## Problem requirements
Convert the lines of the listing below, from the line with "Given: Click the Google G sidebar icon" up to and including the line with "Action: tap(331, 22)", into a JSON list of strings with one string per line, leaving out blank lines.

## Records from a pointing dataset
----

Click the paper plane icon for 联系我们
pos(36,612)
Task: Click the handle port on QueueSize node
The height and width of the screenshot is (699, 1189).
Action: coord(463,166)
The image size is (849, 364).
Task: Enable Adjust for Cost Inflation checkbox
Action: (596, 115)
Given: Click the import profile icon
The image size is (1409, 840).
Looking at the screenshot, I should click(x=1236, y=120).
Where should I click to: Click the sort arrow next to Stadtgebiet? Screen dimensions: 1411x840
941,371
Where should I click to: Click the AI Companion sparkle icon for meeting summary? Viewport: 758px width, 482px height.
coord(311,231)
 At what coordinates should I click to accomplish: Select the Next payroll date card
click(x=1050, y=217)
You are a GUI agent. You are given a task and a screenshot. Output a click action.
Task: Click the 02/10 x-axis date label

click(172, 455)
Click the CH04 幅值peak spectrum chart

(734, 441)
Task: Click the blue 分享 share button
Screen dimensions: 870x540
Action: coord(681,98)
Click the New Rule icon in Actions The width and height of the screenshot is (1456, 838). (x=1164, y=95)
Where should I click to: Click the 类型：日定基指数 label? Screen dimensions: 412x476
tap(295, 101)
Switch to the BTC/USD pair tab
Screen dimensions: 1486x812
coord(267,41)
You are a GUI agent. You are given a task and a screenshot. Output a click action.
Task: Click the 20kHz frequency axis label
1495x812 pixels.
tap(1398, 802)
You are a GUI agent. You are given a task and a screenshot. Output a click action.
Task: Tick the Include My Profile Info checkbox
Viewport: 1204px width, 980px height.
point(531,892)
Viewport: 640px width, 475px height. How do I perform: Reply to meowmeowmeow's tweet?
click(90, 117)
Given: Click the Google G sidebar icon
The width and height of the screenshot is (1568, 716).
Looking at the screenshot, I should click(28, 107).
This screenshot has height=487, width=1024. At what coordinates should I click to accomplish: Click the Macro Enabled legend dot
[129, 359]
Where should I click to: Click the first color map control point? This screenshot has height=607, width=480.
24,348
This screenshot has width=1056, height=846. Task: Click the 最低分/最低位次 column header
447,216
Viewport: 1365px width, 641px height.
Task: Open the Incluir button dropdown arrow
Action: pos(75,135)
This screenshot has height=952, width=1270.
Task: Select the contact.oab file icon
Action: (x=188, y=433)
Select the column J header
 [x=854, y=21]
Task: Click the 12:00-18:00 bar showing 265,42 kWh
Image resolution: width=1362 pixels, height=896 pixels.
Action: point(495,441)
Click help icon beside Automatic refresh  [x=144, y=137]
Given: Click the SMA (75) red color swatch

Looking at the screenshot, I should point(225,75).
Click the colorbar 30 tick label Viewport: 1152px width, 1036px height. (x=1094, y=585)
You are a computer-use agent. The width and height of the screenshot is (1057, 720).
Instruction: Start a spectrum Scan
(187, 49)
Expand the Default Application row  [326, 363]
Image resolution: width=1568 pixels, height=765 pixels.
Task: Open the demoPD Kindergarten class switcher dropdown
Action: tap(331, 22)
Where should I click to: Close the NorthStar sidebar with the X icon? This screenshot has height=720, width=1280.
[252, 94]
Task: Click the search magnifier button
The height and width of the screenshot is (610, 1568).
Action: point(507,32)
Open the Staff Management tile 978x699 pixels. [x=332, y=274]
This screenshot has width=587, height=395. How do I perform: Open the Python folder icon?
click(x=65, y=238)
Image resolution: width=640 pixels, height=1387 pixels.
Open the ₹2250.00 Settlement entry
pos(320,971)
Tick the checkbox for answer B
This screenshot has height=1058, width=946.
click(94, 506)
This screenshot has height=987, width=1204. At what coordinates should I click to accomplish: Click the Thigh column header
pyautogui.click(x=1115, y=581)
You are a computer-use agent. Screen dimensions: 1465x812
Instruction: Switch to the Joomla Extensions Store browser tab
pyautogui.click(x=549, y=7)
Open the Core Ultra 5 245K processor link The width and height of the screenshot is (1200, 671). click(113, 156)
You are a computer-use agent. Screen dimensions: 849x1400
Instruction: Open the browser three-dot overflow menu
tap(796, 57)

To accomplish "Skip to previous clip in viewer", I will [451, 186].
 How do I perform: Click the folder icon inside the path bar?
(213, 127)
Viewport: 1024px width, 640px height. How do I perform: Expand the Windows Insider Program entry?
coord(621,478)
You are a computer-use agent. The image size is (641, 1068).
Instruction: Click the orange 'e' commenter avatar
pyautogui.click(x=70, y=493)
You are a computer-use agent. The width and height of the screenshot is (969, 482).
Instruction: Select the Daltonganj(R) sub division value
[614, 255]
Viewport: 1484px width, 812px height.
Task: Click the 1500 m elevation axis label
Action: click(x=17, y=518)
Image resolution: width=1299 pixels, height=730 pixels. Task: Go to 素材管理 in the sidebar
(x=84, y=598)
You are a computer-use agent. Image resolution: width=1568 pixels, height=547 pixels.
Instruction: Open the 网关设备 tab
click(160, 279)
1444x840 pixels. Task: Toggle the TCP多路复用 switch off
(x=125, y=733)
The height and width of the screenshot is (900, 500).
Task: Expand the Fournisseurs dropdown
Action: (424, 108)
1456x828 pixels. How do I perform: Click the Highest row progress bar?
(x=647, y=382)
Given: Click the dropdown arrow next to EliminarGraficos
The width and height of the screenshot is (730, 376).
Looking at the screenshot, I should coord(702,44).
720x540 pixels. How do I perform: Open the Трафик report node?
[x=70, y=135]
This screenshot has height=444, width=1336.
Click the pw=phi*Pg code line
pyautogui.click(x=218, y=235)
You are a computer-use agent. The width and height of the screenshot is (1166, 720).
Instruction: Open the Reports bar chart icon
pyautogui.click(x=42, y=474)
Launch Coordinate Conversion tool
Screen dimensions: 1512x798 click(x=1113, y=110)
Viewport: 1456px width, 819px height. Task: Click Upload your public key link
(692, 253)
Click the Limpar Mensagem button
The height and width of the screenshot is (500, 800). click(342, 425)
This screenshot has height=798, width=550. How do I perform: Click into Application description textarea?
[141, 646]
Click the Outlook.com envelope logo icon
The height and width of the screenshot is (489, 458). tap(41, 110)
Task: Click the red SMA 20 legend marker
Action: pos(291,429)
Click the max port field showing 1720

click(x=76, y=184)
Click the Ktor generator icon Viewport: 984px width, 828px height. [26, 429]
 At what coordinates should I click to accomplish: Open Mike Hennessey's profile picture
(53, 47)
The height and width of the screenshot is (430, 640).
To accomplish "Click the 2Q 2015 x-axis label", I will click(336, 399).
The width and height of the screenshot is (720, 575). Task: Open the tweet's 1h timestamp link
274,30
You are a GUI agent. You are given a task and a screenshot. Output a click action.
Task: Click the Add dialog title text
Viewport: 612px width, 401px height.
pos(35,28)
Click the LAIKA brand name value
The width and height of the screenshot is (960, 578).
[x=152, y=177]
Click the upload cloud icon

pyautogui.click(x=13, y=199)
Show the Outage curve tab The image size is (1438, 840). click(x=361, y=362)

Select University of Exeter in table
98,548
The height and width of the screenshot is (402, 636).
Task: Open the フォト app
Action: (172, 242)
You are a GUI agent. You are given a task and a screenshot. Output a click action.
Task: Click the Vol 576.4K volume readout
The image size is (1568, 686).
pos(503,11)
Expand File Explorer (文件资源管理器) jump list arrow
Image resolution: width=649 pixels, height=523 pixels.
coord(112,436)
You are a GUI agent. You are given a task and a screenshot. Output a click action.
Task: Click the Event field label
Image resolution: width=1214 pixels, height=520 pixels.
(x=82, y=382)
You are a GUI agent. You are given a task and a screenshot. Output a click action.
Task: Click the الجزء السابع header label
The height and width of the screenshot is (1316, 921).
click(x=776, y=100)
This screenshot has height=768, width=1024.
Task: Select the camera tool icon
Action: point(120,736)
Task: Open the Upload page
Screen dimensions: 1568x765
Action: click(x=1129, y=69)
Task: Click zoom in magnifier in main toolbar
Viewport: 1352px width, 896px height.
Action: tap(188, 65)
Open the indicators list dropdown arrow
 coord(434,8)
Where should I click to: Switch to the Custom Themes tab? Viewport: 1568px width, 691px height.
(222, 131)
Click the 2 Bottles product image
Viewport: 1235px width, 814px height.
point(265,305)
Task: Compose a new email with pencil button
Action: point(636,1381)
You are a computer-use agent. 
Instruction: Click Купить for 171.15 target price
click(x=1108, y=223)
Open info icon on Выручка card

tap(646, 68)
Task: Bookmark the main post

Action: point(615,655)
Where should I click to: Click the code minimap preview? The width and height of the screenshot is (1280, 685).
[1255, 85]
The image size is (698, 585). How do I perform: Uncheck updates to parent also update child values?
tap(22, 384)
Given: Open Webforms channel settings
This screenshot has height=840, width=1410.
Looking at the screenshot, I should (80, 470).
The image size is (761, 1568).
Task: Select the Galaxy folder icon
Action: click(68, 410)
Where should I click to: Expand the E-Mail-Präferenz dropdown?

----

## In response
[
  "Given: Click the Google G sidebar icon",
  "The width and height of the screenshot is (1568, 716).",
  "Looking at the screenshot, I should click(28, 107).",
  "This screenshot has height=487, width=1024. At what coordinates should I click to accomplish: Click the Macro Enabled legend dot",
  "[129, 359]",
  "Where should I click to: Click the first color map control point? This screenshot has height=607, width=480.",
  "24,348",
  "This screenshot has width=1056, height=846. Task: Click the 最低分/最低位次 column header",
  "447,216",
  "Viewport: 1365px width, 641px height.",
  "Task: Open the Incluir button dropdown arrow",
  "Action: pos(75,135)",
  "This screenshot has height=952, width=1270.",
  "Task: Select the contact.oab file icon",
  "Action: (x=188, y=433)",
  "Select the column J header",
  " [x=854, y=21]",
  "Task: Click the 12:00-18:00 bar showing 265,42 kWh",
  "Image resolution: width=1362 pixels, height=896 pixels.",
  "Action: point(495,441)",
  "Click help icon beside Automatic refresh  [x=144, y=137]",
  "Given: Click the SMA (75) red color swatch",
  "Looking at the screenshot, I should point(225,75).",
  "Click the colorbar 30 tick label Viewport: 1152px width, 1036px height. (x=1094, y=585)",
  "You are a computer-use agent. The width and height of the screenshot is (1057, 720).",
  "Instruction: Start a spectrum Scan",
  "(187, 49)",
  "Expand the Default Application row  [326, 363]",
  "Image resolution: width=1568 pixels, height=765 pixels.",
  "Task: Open the demoPD Kindergarten class switcher dropdown",
  "Action: tap(331, 22)"
]